La exposición se cierra con el autorretrato de Rafael con Giulio Romano (1519-20). Romano fue su asistente y pupilo. En esta pintura, Rafael mira al frente, la mano izquierda en el hombro del joven, que parece voltear a mirar al maestro atentamente mientras que la mano derecha de Rafael se funde entra las vestimentas casi dirigiendo, a su vez, la mano derecha en movimiento de Giulio a quien, según Vasari, Rafael no hubiera querido más si hubiera sido su hijo.
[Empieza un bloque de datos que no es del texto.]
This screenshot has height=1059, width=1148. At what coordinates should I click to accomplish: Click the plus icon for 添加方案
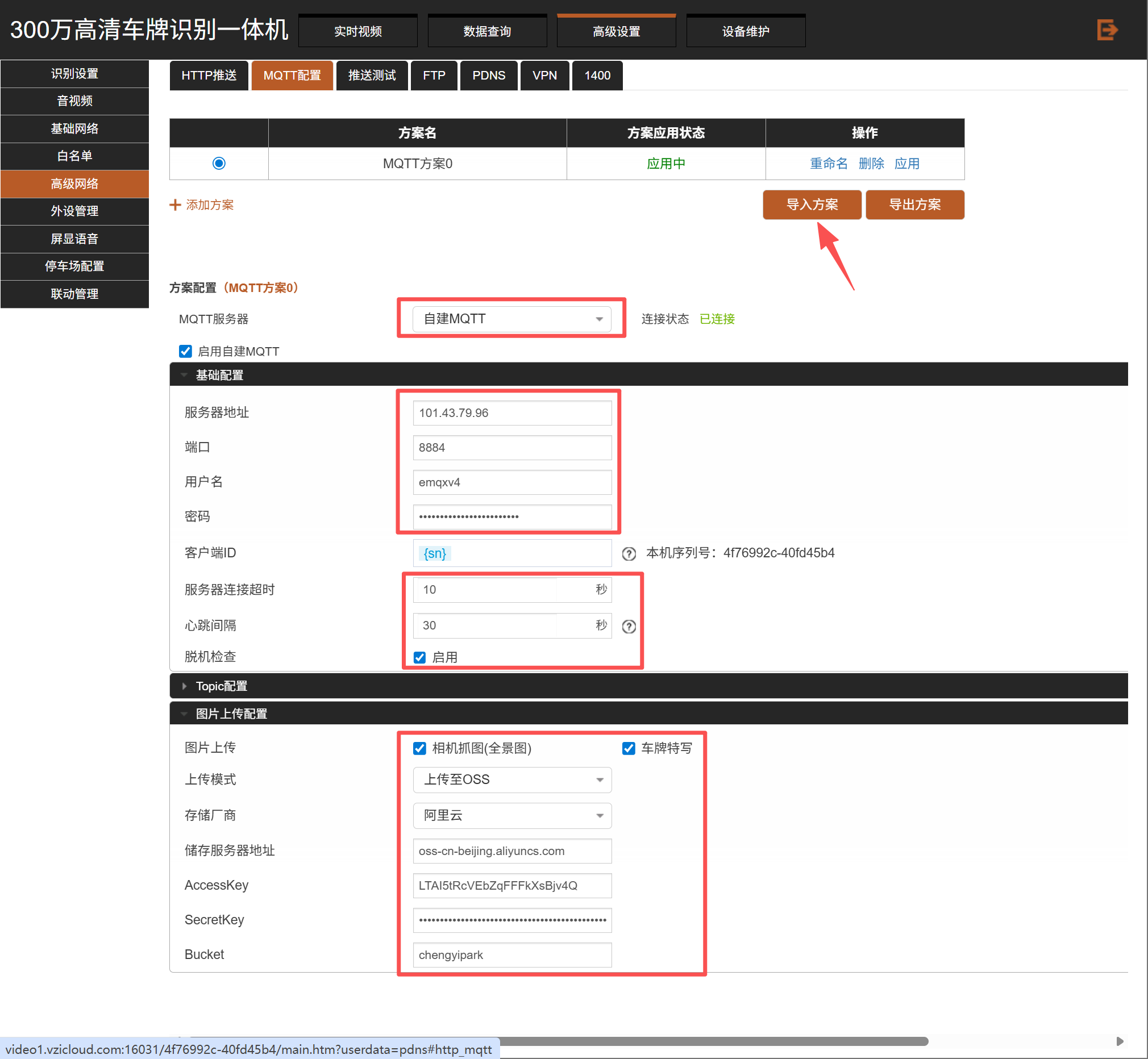click(176, 205)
Se sabe que, de niño, Rafael se familiarizó con los pinceles al lado de su padre, el pintor Giovanni Santi y con el estímulo de su madre, Magia di Battista Ciarla. En su juventud, como aprendiz en el taller del más importante pintor de la época en el centro de Italia, Pietro Vannucci ‘Il Perugino’, nutrió prontamente su talento, tanto que Miguel Angel (Michelangelo Buonarroti), años después, diría que el estilo de Rafael indudablemente estaba marcado por ambos, Santi y Perugino.
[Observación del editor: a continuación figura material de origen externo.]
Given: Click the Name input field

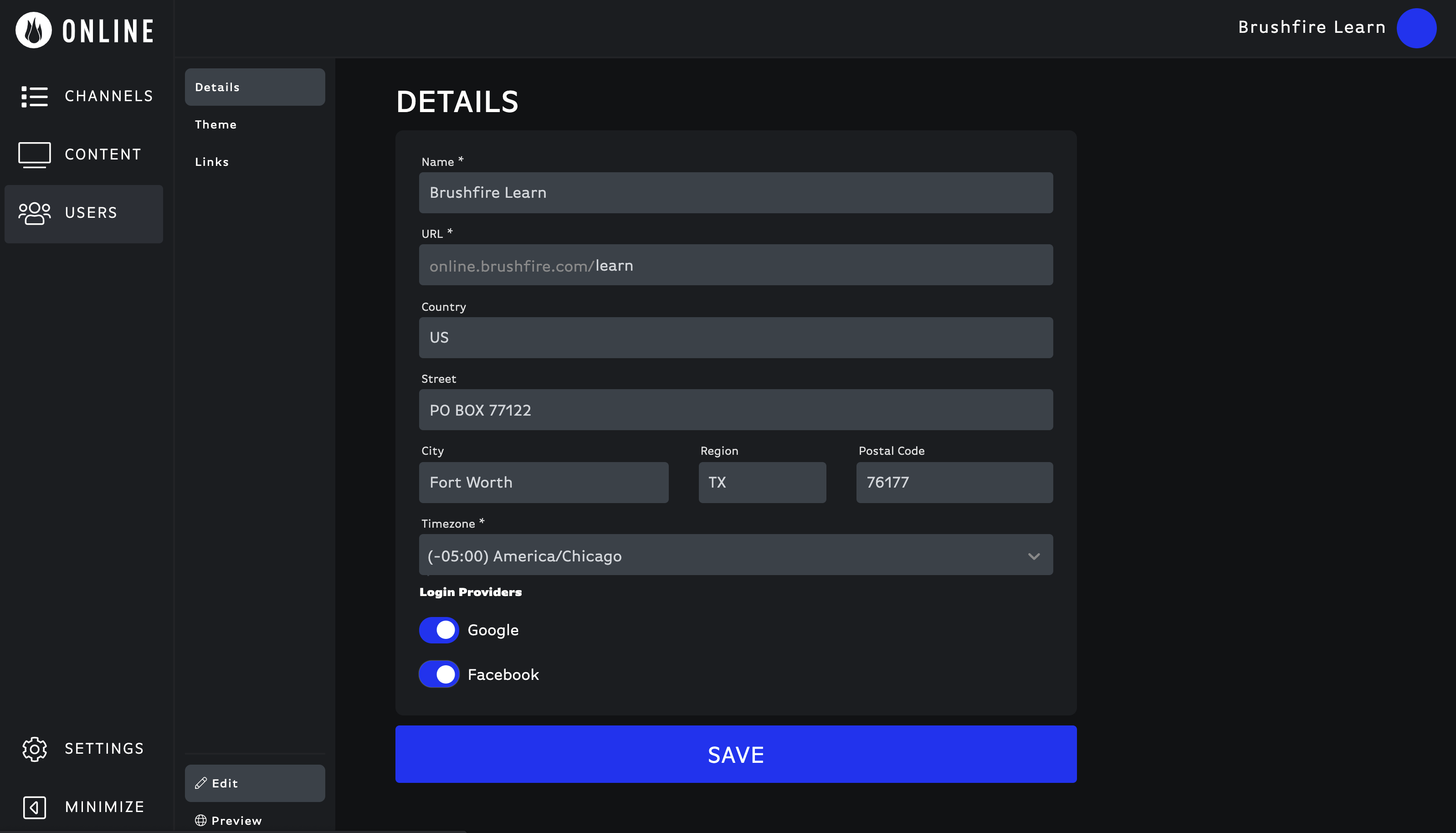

En este cuadro final, Rafael indica el sucesor. No obstante, como señalan Ekserdjian y Henry, el trazo agitado y la composición desigual del trabajo de Giulio, posteriormente a la muerte de Rafael, sugieren que su carácter impulsivo afectó el perfeccionamiento que se hubiera esperado. Tampoco tenía el don de dirección de su antecesor, que milagrosamente lograba mantener los temperamentos calmados y las buenas relaciones de los artistas dentro y fuera de su taller.
Lo que ha seguido estos siglos es fama, leyenda, especulación, intriga sobre un hombre de cuya vida privada realmente se conoce muy poco con certeza (sólo sobreviven dos cartas personales con mínima información fuera de asuntos de trabajo) pero cuyo arte se reconoce universalmente. Lo sobrenatural como si fuera natural, lo no visto como visto, entre el idealismo y el realismo con un orden único: quinientos años después, Rafael trae gracia, armonía, belleza para un mundo necesitado de todas ellas.